:: Your task ::
Reproduce the records below word for word, keeping every line unchanged.

[Records from a pointing dataset]
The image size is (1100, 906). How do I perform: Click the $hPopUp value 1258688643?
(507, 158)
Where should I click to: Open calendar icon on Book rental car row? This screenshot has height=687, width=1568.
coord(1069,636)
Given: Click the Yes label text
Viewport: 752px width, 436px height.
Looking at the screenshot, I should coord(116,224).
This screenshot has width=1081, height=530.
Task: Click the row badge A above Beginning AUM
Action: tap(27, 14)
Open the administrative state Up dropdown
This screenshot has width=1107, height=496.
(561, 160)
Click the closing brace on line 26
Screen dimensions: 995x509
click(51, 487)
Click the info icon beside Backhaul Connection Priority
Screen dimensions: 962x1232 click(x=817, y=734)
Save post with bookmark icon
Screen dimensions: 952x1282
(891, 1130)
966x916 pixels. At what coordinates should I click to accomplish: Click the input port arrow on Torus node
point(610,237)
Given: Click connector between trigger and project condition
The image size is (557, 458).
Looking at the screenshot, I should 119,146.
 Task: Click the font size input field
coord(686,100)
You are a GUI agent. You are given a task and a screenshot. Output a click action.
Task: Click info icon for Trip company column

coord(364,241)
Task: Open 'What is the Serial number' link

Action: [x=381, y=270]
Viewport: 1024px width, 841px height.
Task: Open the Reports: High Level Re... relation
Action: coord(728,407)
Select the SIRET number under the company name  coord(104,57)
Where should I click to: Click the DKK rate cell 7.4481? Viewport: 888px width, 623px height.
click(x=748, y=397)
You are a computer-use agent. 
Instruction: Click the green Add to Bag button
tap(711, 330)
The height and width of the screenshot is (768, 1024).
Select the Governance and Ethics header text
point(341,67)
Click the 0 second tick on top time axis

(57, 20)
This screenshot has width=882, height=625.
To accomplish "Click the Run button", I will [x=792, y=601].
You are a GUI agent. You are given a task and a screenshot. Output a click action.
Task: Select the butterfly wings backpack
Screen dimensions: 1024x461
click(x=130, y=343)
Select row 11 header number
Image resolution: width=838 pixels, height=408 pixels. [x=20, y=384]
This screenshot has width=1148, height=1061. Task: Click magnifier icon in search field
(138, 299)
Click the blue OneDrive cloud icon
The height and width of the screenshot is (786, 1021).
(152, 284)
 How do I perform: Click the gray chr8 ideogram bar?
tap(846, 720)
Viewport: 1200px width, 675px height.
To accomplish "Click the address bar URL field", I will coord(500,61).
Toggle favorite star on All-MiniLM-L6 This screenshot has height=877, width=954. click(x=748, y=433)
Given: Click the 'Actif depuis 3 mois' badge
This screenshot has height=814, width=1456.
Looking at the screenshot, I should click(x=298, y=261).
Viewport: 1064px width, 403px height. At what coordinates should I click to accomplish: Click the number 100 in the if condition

:: Written response ::
The image size is (1100, 906). How do I perform: Click the $hPopUp value 1258688643?
(507, 158)
Where should I click to: Open calendar icon on Book rental car row? This screenshot has height=687, width=1568.
coord(1069,636)
Given: Click the Yes label text
Viewport: 752px width, 436px height.
Looking at the screenshot, I should coord(116,224).
This screenshot has width=1081, height=530.
Task: Click the row badge A above Beginning AUM
Action: tap(27, 14)
Open the administrative state Up dropdown
This screenshot has width=1107, height=496.
(561, 160)
Click the closing brace on line 26
Screen dimensions: 995x509
click(51, 487)
Click the info icon beside Backhaul Connection Priority
Screen dimensions: 962x1232 click(x=817, y=734)
Save post with bookmark icon
Screen dimensions: 952x1282
(891, 1130)
966x916 pixels. At what coordinates should I click to accomplish: Click the input port arrow on Torus node
point(610,237)
Given: Click connector between trigger and project condition
The image size is (557, 458).
Looking at the screenshot, I should 119,146.
 Task: Click the font size input field
coord(686,100)
You are a GUI agent. You are given a task and a screenshot. Output a click action.
Task: Click info icon for Trip company column

coord(364,241)
Task: Open 'What is the Serial number' link

Action: [x=381, y=270]
Viewport: 1024px width, 841px height.
Task: Open the Reports: High Level Re... relation
Action: coord(728,407)
Select the SIRET number under the company name  coord(104,57)
Where should I click to: Click the DKK rate cell 7.4481? Viewport: 888px width, 623px height.
click(x=748, y=397)
You are a computer-use agent. 
Instruction: Click the green Add to Bag button
tap(711, 330)
The height and width of the screenshot is (768, 1024).
Select the Governance and Ethics header text
point(341,67)
Click the 0 second tick on top time axis

(57, 20)
This screenshot has width=882, height=625.
To accomplish "Click the Run button", I will [x=792, y=601].
You are a GUI agent. You are given a task and a screenshot. Output a click action.
Task: Select the butterfly wings backpack
Screen dimensions: 1024x461
click(x=130, y=343)
Select row 11 header number
Image resolution: width=838 pixels, height=408 pixels. [x=20, y=384]
This screenshot has width=1148, height=1061. Task: Click magnifier icon in search field
(138, 299)
Click the blue OneDrive cloud icon
The height and width of the screenshot is (786, 1021).
(152, 284)
 How do I perform: Click the gray chr8 ideogram bar?
tap(846, 720)
Viewport: 1200px width, 675px height.
To accomplish "Click the address bar URL field", I will coord(500,61).
Toggle favorite star on All-MiniLM-L6 This screenshot has height=877, width=954. click(x=748, y=433)
Given: Click the 'Actif depuis 3 mois' badge
This screenshot has height=814, width=1456.
Looking at the screenshot, I should click(x=298, y=261).
Viewport: 1064px width, 403px height. At what coordinates should I click to accomplish: Click the number 100 in the if condition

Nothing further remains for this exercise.